▸ BRIEF:
Using the text below about how large language models work, answer these questions:
(a) In what year was the transformer architecture introduced?
(b) What does the embedding layer convert tokens into?
(c) How do transformers process words, instead of one at a time?

▸ TEXT SHOWN:
□ □ □ □ □ □ □

When we interact with modern large language models like GPT, Claude, or Gemini, we are witnessing a process fundamentally different from how humans form sentences. While we naturally construct thoughts and convert them into words, LLMs operate through a cyclical conversion process.

Understanding this process reveals both the capabilities and limitations of these powerful systems.

At the heart of most modern LLMs lies an architecture called a transformer. Introduced in 2017, transformers are sequence prediction algorithms built from neural network layers. The architecture has three essential components:

An embedding layer that converts tokens into numerical representations.

Multiple transformer layers where computation happens.

Output layer that converts results back into text.

See the diagram below:

Transformers process all words simultaneously rather than one at a time, enabling them to learn from massive text datasets and capture complex word relationships.

□ □ □ □ □ □ □

▸ AVAILABLE DATA:
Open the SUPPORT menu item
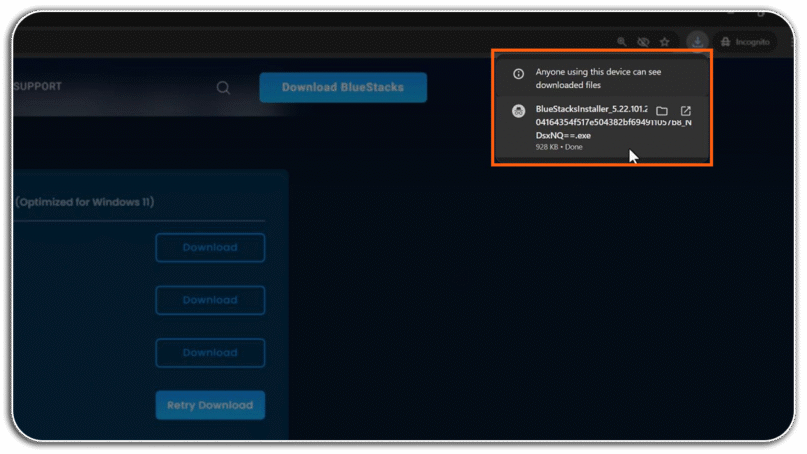 [38, 86]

□ □ □ □ □ □ □

▸ EXERCISE ANSWER:
(a) 2017
(b) Numerical representations
(c) All words simultaneously